North Korea links suspected in $5 million breach of Tapioca DAO

Tapioca DAO, a decentralized money market protocol on LayerZero, suffered a security breach on Oct. 18, causing its native TAP token to lose more than 90% of its value.

Blockchain security firm Cyvers revealed that the protocol‘s deployer address was compromised, resulting in unauthorized changes to the vesting contract’s ownership.

The attack

The attacker exploited the vulnerability to withdraw more than 21 million TAP tokens using an emergency rescue function. The tokens were then swapped for 591 ETH, which caused TAP to crash 93%.

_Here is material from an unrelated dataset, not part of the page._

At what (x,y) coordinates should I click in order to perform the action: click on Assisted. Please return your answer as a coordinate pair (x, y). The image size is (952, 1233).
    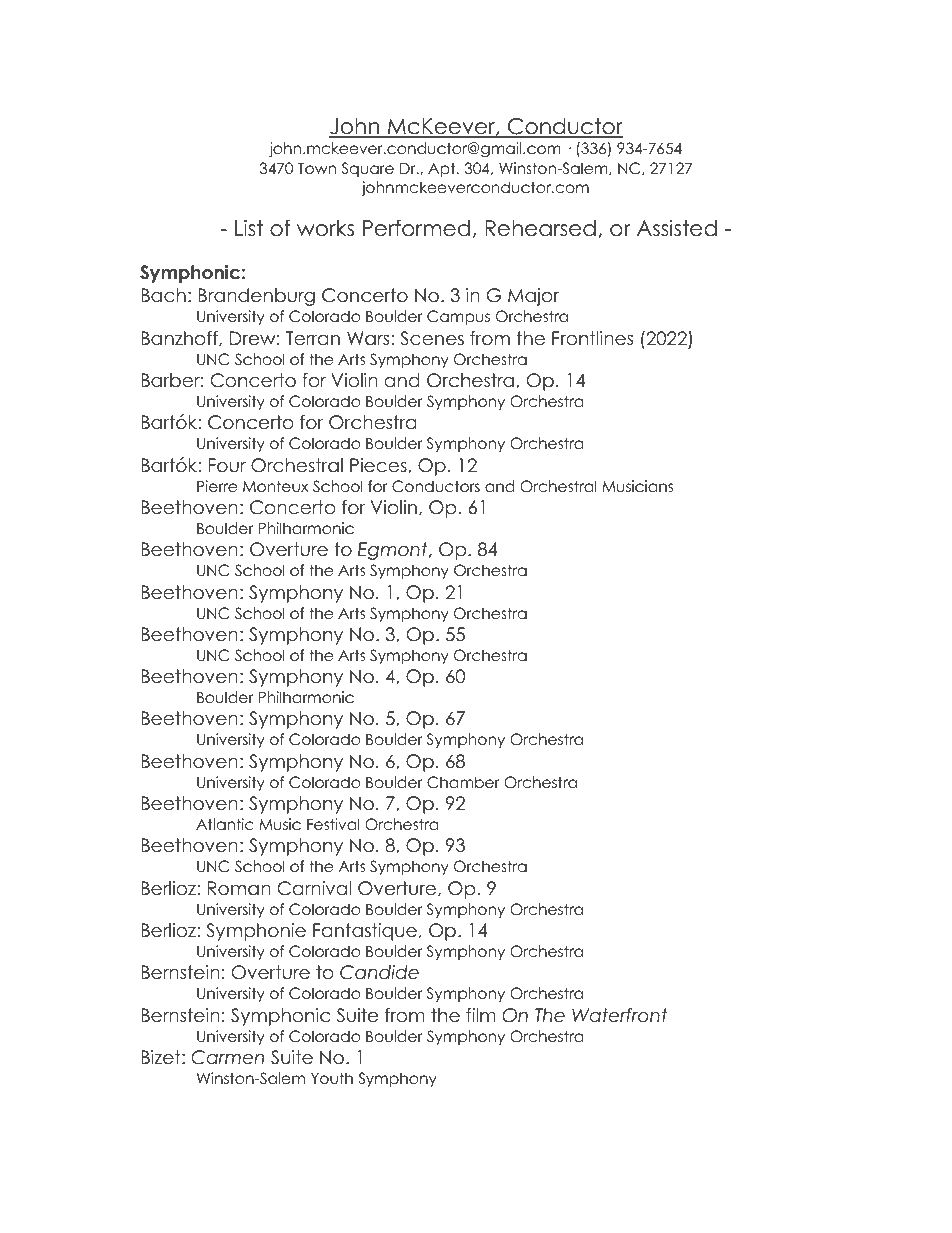
    Looking at the image, I should click on (677, 228).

Further investigation revealed that the attacker used Stargate to bridge some of the stolen assets to BNB Chain. As of press time, the suspicious address holds roughly $4.7 million worth of BSC-USD and USDC on the BNB Chain.

Cyvers estimates the total losses from the breach to be approximately $16.9 million. However, Web3 security auditor Hacken suggested the figure could be as high as $38 million.

In the aftermath of the attack, Hacken warned users of phishing attempts. Malicious actors are reportedly spreading fake links that promise refunds while urging users to revoke their accounts.

The security firm warned:

“Weve noticed fake accounts impersonating Tapioca_dao posting phishing links under this thread. Please do not interact with any suspicious links or messages claiming to be from Tapioca. Stay vigilant and protect your assets.”

Tapioca DAO, which is building a DeFi money market and stablecoin on Layer Zeros cross-chain infrastructure, has yet to issue a public statement regarding the breach as of press time.

North Korea connection

On-chain investigator ZachXBT speculated that the Tapioca DAO hack could be linked to malware downloaded by a team member.

He pointed out that this exploit may be related to a series of recent hacks targeting projects like Nexera, Concentric, Masa, SpaceCatch, Reach, Serenity Shield, and MurAll.

ZachXBT pointed out that these attacks are part of a larger operation involving fake job scams, potentially connected to state-sponsored threat actors from North Korea. However, there is no conclusive evidence linking the Tapioca breach to North Korea as of press time.